XQuery/XQuery from SQL

From Wikibooks, open books for an open world
Jump to navigation Jump to search

The Scott/Tiger example[edit | edit source]

A classic database widely used in teaching Relational databases concerns Employees, Departments and SalaryGrades. In Oracle training material it is known by the demo username and password, Scott/Tiger.

These three tables converted to XML (via the XML add-in to Excel XQuery/Excel and XML ) are:

Employees XML Table MySQL

Departments XML Table MySQL

Salary Grades XML Table MySQL

A port of the Oracle SQL file to MySQL can be found here.

Execution environments[edit | edit source]

The eXist demo server is used for the XQuery examples.
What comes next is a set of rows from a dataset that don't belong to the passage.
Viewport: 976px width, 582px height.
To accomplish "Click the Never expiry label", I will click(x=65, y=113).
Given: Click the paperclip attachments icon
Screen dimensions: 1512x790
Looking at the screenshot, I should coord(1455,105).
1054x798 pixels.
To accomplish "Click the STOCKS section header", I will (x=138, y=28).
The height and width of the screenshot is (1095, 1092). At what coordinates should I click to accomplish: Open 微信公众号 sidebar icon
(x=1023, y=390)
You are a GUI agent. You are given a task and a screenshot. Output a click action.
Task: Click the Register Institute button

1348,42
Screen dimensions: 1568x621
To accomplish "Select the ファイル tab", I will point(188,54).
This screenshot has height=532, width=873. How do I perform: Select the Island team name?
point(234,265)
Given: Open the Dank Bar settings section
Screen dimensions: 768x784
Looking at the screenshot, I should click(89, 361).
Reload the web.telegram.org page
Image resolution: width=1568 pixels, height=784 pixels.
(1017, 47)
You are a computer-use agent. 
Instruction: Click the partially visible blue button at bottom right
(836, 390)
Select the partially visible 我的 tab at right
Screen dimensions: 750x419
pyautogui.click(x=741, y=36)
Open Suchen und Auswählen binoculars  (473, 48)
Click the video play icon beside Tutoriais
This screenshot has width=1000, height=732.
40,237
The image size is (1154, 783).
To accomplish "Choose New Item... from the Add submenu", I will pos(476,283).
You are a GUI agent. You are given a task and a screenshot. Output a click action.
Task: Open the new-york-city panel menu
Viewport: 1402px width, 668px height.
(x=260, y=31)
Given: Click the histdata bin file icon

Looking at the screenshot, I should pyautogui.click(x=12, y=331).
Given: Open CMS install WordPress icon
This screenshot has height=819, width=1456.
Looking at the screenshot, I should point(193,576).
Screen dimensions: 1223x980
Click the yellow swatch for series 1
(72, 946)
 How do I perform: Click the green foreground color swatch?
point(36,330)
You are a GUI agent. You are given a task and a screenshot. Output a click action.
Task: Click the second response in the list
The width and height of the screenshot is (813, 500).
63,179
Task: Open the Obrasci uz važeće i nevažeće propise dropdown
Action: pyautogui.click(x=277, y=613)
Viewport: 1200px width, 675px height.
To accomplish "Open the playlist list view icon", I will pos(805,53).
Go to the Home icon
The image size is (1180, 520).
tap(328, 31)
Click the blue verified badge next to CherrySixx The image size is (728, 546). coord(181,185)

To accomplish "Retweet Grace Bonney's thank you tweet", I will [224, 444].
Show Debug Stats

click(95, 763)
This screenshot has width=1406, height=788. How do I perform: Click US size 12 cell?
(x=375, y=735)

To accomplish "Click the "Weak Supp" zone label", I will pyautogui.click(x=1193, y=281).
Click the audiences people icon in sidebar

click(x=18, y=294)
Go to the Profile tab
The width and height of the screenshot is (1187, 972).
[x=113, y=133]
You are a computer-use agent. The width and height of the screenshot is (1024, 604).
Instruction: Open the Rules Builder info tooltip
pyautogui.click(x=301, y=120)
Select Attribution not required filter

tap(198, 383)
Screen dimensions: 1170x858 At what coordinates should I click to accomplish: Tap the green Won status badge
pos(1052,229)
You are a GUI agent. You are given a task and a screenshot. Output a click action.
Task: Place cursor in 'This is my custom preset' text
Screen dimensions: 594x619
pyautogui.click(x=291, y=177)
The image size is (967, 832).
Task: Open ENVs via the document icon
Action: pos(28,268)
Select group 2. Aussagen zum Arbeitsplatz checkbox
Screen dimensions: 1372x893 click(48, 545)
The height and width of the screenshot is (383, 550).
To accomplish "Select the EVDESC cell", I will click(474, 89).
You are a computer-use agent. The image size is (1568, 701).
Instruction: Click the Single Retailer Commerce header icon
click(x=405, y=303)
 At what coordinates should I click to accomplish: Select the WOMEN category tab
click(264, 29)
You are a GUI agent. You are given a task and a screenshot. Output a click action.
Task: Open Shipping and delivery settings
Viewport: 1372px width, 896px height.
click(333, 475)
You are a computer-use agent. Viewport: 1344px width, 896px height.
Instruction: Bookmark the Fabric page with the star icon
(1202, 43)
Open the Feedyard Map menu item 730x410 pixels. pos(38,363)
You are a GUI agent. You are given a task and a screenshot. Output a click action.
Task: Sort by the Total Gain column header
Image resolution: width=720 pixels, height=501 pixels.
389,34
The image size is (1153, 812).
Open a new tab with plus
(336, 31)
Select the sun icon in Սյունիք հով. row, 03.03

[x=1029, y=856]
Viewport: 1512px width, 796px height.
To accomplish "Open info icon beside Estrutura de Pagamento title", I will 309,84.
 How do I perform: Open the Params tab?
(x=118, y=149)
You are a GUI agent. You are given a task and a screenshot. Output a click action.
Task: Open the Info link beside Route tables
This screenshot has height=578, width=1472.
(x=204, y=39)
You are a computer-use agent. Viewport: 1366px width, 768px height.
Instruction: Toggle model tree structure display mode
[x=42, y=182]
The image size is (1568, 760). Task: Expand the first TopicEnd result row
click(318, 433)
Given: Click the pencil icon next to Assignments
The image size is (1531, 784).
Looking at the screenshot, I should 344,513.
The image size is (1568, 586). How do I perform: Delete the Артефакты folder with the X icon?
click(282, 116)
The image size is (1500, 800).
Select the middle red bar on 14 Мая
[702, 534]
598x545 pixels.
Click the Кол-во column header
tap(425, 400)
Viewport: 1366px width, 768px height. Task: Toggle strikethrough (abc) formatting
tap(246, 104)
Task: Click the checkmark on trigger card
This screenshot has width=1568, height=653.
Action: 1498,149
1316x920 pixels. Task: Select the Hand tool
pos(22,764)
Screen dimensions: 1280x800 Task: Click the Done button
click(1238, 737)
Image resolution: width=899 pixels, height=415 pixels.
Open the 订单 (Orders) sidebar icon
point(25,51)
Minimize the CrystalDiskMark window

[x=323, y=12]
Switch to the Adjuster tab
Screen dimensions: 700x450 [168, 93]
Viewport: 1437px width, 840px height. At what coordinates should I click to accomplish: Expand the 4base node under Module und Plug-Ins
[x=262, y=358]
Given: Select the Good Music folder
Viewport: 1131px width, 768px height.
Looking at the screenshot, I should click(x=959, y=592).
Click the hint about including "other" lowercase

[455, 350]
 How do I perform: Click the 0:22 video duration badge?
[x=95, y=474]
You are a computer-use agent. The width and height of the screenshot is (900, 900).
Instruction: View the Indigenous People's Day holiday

These are returned either as plain XML or converted to table format.

The equivalent SQL queries are executed on an w:MySQL server,also based at the University of the West of England in Bristol

Basic Queries[edit | edit source]

Counting Records[edit | edit source]

Task: How many Employees?[edit | edit source]

SQL: select count(*) from Emp; MySQL

XQuery: count(//Emp) XML

Task: How many Departments?[edit | edit source]

SQL: select count(*) from dept MySQL

XQuery: count(//Dept) XML

Selecting records[edit | edit source]

Task: Show all Employees with a salary greater than 1000[edit | edit source]

SQL: select * from emp where sal > 1000; MySQL

XQuery: //Emp[Sal>1000] XML Table

Task: Show all Employees with a salary greater than 1000 and less than 2000[edit | edit source]

SQL: select * from emp where sal between 1000 and 2000; MySQL

XQuery: //Emp[Sal>1000][Sal<2000] XML Table

Here, successive filter conditions replace the anded conditions implied by 'between'.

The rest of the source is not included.